Le Premier ministre se rend dans l’Est

Le Premier ministre se rend dans l’Est

Le Premier ministre Iatseniouk n’a eu aucun contact direct avec les insurgés lors de sa visite dans l’Est. AFP

Le Premier ministre ukrainien s’est rendu vendredi dans l’est du pays pour tenter d’apaiser les tensions. En vain.

Arseni Iatseniouk a fait une visite de quelques heures à Donetsk, l’une des deux villes de l’Est russophone où plusieurs milliers d’activistes pro-russes se sont emparés de bâtiments publics. Des troubles qui ont fait craindre une intervention russe, Moscou ayant massé selon l’Otan jusqu’à 40 000 hommes à la frontière.

Les activistes, pour certains armés, occupent depuis dimanche le bâtiment de l’administration régionale à Donetsk et celui des Services de sécurité (SBU) à Lougansk, villes situées à quelques dizaines de kilomètres de la frontière russe.

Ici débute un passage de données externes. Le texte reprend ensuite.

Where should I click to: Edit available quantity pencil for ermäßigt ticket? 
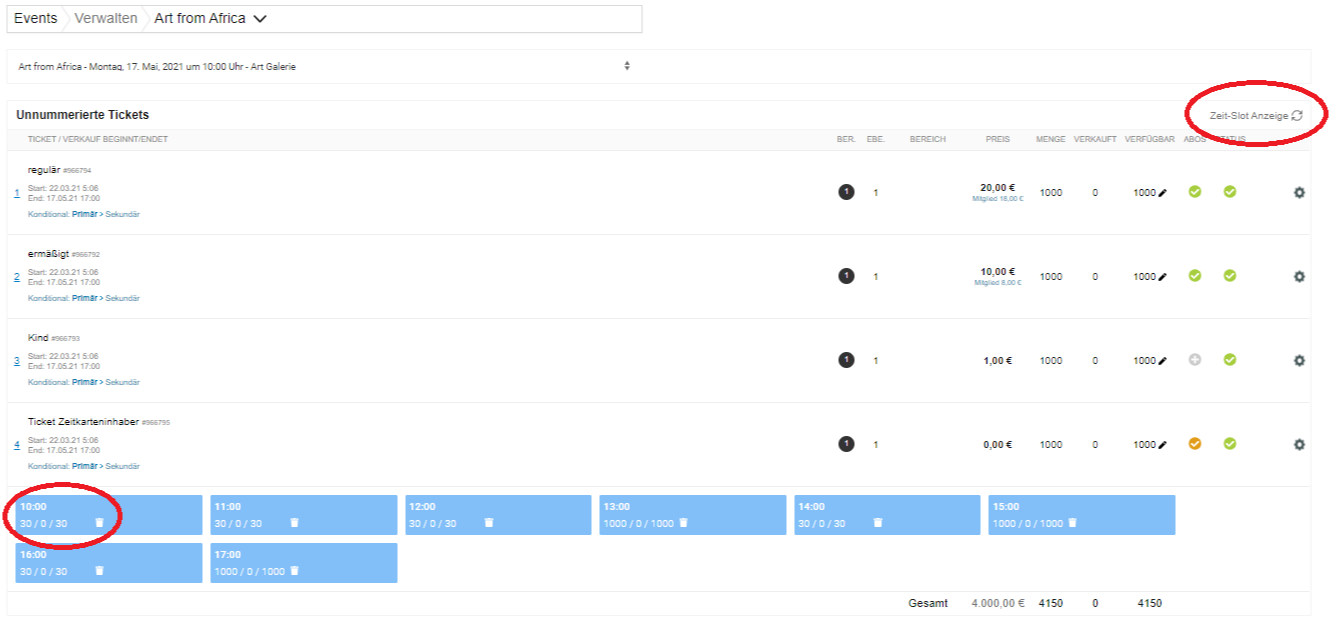(x=1162, y=277)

Arsen Avakov, ministre de l’Intérieur du gouvernement arrivé au pouvoir fin février après le renversement d’un régime pro-russe, avait menacé les séparatistes qui ne déposeraient pas les armes de recourir à la force, mais Iatseniouk est venu vendredi tendre un rameau d’olivier. Affirmant qu’il n’y avait «pas de voie pour la force », il a offert des garanties, qui risquent toutefois de ne pas satisfaire les contestataires les plus radicaux. Le Premier ministre s’est engagé à proposer avant la présidentielle anticipée du 25 mai des révisions constitutionnelles pour «équilibrer les pouvoirs entre le pouvoir central et les régions ». Et a promis de ne toucher «sous aucun prétexte » aux lois garantissant le statut des langues autres que l’ukrainien. Mais les séparatistes, soutenus par la Russie, exigent une «fédéralisation » de la Constitution ukrainienne.

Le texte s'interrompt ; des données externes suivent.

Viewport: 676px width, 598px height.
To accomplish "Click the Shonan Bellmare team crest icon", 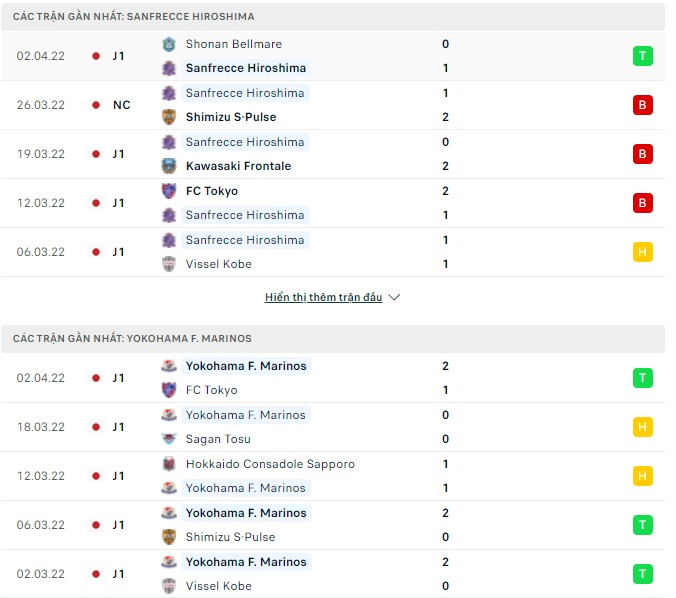I will click(x=168, y=44).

Iatseniouk n’a eu aucun contact direct avec les insurgés.

Vers une guerre du gaz ?

La question très sensible des livraisons de gaz russe est également revenue dans le débat. Le ton est encore monté entre Occidentaux et Russes. L’UE a sèchement rappelé la Russie, qui lui fournit près du quart de son gaz, au «respect de ses engagements », après que Vladimir Poutine a mis en demeure jeudi les Européens d’apurer les milliards de dette gazière de l’Ukraine sous peine de voir leur approvisionnement menacé. Bruxelles a pris soin de souligner que les achats gaziers européens «contribuaient pour à peu près 50% des recettes du budget fédéral russe », et le président russe a d’ailleurs baissé d’un ton, assurant que les engagements russes seraient tenus.

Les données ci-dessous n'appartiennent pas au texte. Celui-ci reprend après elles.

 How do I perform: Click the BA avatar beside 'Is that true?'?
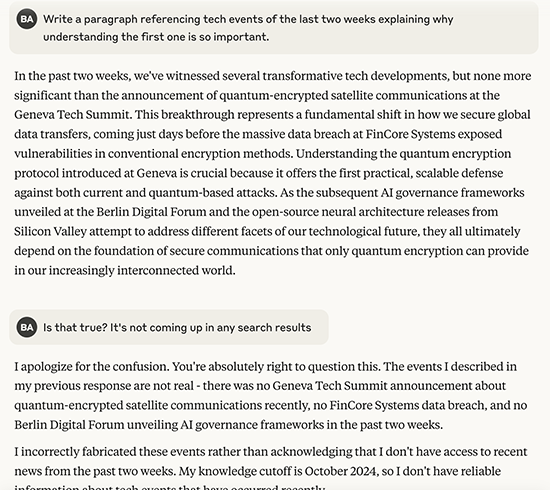[x=27, y=327]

Le commissaire européen à l’Énergie, Günther Oettinger, a quant à lui dit travailler à une solution pour aider l’Ukraine, qui multiplie les contacts avec des fournisseurs de rechange potentiels, à payer ses factures.

Les pays développés et émergents du G20, réunis vendredi à Washington, ont indiqué «surveiller » de près la situation.